Quick Answer
Use wget when you need a repeatable download test, a resumable file transfer, or a simple way to check whether a URL works outside the browser. wget is honest: it shows you exactly what the server returns, without browser caching, extensions, or download managers masking the real behaviour.
Essential Examples
# Basic download
wget https://example.com/file.zip
# Resume an interrupted download
wget -c https://example.com/file.zip
# Check if a URL works without downloading
wget --spider https://example.com/page
# Show HTTP headers for debugging
wget --server-response https://example.com/
# Download quietly, output to a specific filename
wget -q -O myfile.zip https://example.com/file.zip
# Retry 3 times with 10-second timeout per attempt
wget --tries=3 --timeout=10 https://example.com/file.zip
# Limit download speed (useful for testing throttling)
wget --limit-rate=1m https://example.com/largefile.iso
# Download in background, log to a file
wget -b -o wget.log https://example.com/largefile.iso
Common Flag Reference
| Flag | What It Does | Use Case |
|---|---|---|
-c | Continue/resume partial download | Recovering interrupted large file downloads |
--spider | Check URL without saving | Confirm a URL is reachable and returns 200 |
--server-response | Print full HTTP response headers | Debug redirects, caching headers, content type |
-q | Quiet mode — minimal output | Scripts and cron jobs |
-O filename | Save to a specific filename | Override the server-provided filename |
--tries=N | Retry N times on failure | Unreliable servers or flaky connections |
--timeout=N | Set connect/read timeout in seconds | Avoid hanging on unresponsive servers |
--limit-rate=N | Cap download speed (k, m suffix) | Test throttling; avoid saturating a connection |
-b | Run in background | Long downloads you do not want to babysit |
-r | Recursive download | Mirror a website or directory listing |
--no-check-certificate | Skip SSL verification | Testing self-signed certs in controlled environments |
Testing Download Speed with wget
wget is a reliable way to isolate download speed from browser behaviour. The transfer rate printed at the end of a download reflects the actual throughput between your connection and that server — no caching, no pre-fetching, no extensions. To test against a known large file from a fast server:
# Download a test file from a speed test server
wget -O /dev/null http://speedtest.tele2.net/100MB.zip
# Save output to check the reported transfer rate
wget --server-response -O /dev/null https://proof.ovh.net/files/100Mb.dat 2>&1 | tail -5
The -O /dev/null discards the file so you are measuring transfer speed without disk write time interfering. Compare the wget result to a browser-based speed test to see if the browser or a CDN is responsible for differences.
Interpreting wget Errors
| Error | Likely Cause | Next Step |
|---|---|---|
| Connection refused | Server not listening on that port | Verify port and protocol; try curl -v |
| Connection timed out | Firewall blocking, routing issue, or server down | Try ping and traceroute to the host |
| 404 Not Found | URL path does not exist | Check the URL; use --server-response to see redirect chain |
| SSL handshake failure | Certificate error or TLS version mismatch | Check system date/time; try curl for more detail |
| Download stalls mid-transfer | Packet loss, server throttling, or route issue | Retry with --tries; run mtr to check the route |
| Speed much lower than ISP plan | Single-connection limit to that server, CDN throttling | Try a different test server; use a browser speed test |
wget vs curl
wget and curl solve overlapping but different problems. Use wget when the job is downloading files — it handles retries, resumes, and recursive mirroring well with simple flags. Use curl when the job involves HTTP requests — it supports all methods (POST, PUT, DELETE), custom headers, form data, cookies, and API workflows with more precision. Both are worth knowing.

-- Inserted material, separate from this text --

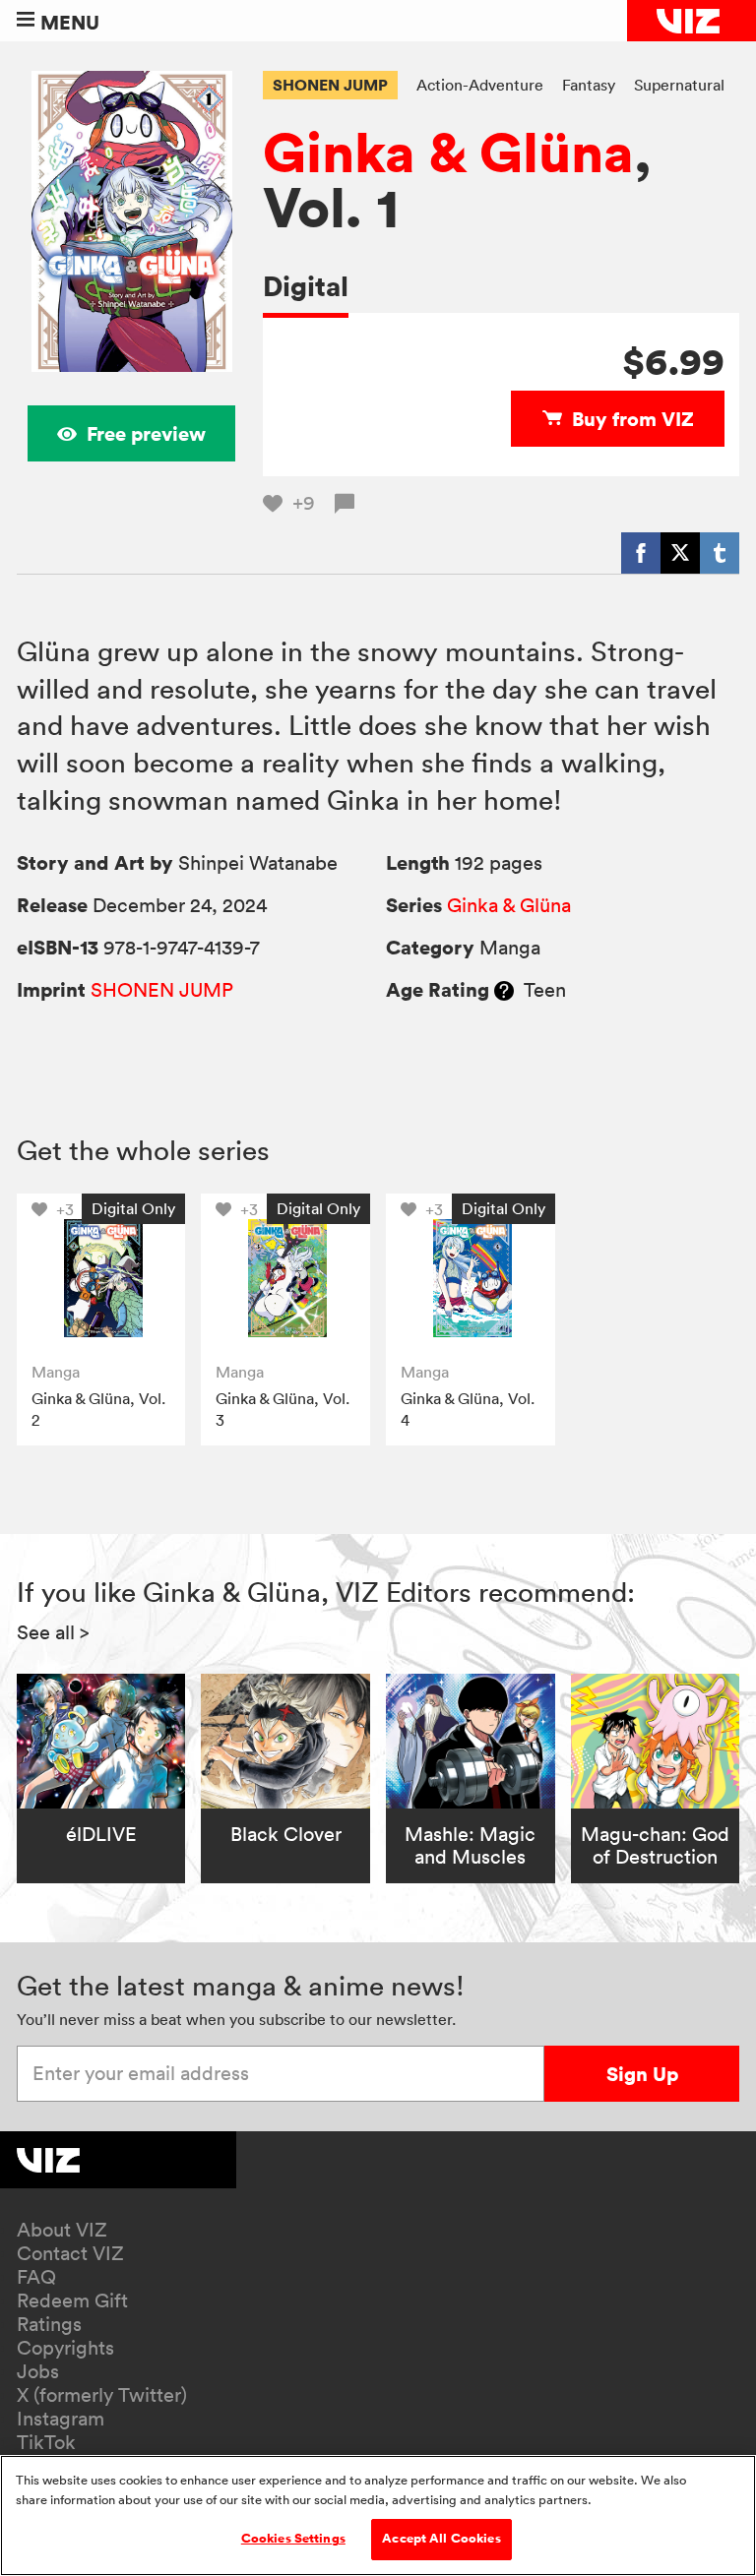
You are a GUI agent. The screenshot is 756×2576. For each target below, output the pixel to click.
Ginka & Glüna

Frequently Asked Questions
Is wget the same as curl?
No. wget is download-focused with built-in retry, resume, and recursive crawl. curl is request-focused with more control over HTTP methods, headers, and authentication. For pure file downloads, wget is simpler. For API testing and custom HTTP interactions, curl is more capable.
Can wget resume downloads?
Yes, use wget -c URL. The server must support HTTP range requests (most modern servers do). wget checks the local file size and sends a range request starting from where it left off. If the server does not support ranges, wget will restart from the beginning.
Why is wget faster than my browser?
Browsers apply extension-based scanning, may throttle downloads to check files, use different CDN routing, and sometimes limit single-connection speeds. wget bypasses all of that. If wget is consistently faster than your browser for the same file, a browser extension or setting is the likely cause.
Does wget work on macOS?
It is not installed by default on macOS, but it is available via Homebrew: brew install wget. macOS includes curl by default, which handles most of the same tasks.